Une telle position est justifiée par le souci de permettre aux commissions d’équipement commercial d’apprécier pleinement le risque, pour un projet qui leur est soumis, de déstabiliser l’appareil commercial de la zone de chalandise. En effet, une densité relativement faible d’une zone de chalandise déterminée par l’exclusion, en raison de leur équipement commercial, de communes proches du site n’est pas suffisante pour permettre de conclure à l’absence de risque de déséquilibre du petit commerce de cette zone, lequel est confronté à la vive concurrence des grandes surfaces de distribution exploitées dans les communes précisément exclues de la zone de chalandise ainsi délimitée.

L’abus de position dominante dans l’appréciation

Dans un contexte de concentration de la distribution, le contrôle de l’abus de position dominante (articles L 420 – 1 et 430 – 1 du Code de commerce) est essentiel, surtout au niveau local où près de 57 % des marchés peuvent être détenus jusqu’à 40 % par un même groupe ou une même enseigne.
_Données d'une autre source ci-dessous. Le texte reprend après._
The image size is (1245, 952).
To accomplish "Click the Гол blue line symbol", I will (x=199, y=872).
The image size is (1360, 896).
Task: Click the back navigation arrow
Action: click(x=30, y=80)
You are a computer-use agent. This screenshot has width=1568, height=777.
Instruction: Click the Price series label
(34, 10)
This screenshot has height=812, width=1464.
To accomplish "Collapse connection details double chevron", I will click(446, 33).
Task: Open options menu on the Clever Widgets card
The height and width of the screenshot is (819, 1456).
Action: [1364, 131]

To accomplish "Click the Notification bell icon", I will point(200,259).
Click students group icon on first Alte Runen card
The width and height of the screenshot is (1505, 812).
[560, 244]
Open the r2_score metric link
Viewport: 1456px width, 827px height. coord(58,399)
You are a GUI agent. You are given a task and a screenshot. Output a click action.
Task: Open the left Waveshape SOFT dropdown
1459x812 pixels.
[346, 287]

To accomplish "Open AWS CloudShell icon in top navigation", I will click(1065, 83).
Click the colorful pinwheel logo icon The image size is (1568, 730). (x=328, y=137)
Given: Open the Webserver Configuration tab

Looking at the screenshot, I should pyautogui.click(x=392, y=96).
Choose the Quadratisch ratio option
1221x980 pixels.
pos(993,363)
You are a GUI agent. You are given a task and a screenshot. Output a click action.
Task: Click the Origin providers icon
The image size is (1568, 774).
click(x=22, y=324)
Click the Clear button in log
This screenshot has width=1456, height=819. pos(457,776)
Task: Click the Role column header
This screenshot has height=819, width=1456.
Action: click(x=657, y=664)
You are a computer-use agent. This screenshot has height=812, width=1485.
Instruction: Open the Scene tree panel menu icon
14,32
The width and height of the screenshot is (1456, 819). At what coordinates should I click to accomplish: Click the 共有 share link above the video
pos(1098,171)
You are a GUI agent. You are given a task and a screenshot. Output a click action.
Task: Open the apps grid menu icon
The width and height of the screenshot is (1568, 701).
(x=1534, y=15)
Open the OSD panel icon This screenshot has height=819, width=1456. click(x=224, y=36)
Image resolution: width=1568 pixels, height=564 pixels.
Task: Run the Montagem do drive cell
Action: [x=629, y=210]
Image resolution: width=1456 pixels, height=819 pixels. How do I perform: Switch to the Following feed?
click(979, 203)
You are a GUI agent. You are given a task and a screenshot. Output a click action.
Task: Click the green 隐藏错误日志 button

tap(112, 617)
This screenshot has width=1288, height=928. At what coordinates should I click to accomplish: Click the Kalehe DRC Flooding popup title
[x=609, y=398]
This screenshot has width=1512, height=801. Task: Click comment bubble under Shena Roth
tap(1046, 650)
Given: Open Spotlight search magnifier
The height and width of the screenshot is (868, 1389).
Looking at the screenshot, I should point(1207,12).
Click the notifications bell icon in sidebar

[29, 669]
Sous l’empire des lois Royer-Raffarin, le Conseil d’État9 a développé toute une jurisprudence permettant de refuser une autorisation d’exploitation si le projet faisait encourir à un groupe ou à une enseigne un risque d’abus de position dominante dans la zone de chalandise ; des parts de marché entre 25 et 35 % n’entrant pas dans ce cas.

Or, la sanction de la dominance abusive est directement prévue par le Traité de Rome (article 82 et suivants). La présence excessive d’un groupe ou d’une enseigne sur un marché local peut avoir des effets négatifs en termes d’aménagement du territoire, critère déterminant de la nouvelle législation.

Même si la concurrence loyale est introduite comme principe directeur de la nouvelle législation de l’aménagement commercial, le critère de la position dominante abusive ne figure pas parmi ceux sur lesquels les CDAC fondent leur décision d’octroi ou de refus d’autorisation.

Toutefois, la loi ouvre la faculté au maire de saisir l’Autorité de concurrence en cas d’exploitation abusive d’une position dominante ou d’un état de dépendance économique de la part d’une entreprise ou d’un groupe d’entreprises exploitant un ou plusieurs magasins de commerce de détail. L’Autorité pourra prononcer les sanctions et injonctions requises si cette pratique est avérée.

Si les injonctions et sanctions classiques ne parviennent pas à mettre fin à la pratique illicite, l’Autorité peut, par décision motivée après observations de l’entreprise ou du groupe en cause, lui enjoindre de modifier, compléter ou résilier, dans un délai déterminé, tous les accords et actes par lesquels s’est constituée la puissance économique ayant permis ces abus. Elle peut, dans les mêmes conditions, lui enjoindre de procéder à la cession de surfaces si cela est le seul moyen de garantir une concurrence effective dans la zone de chalandise.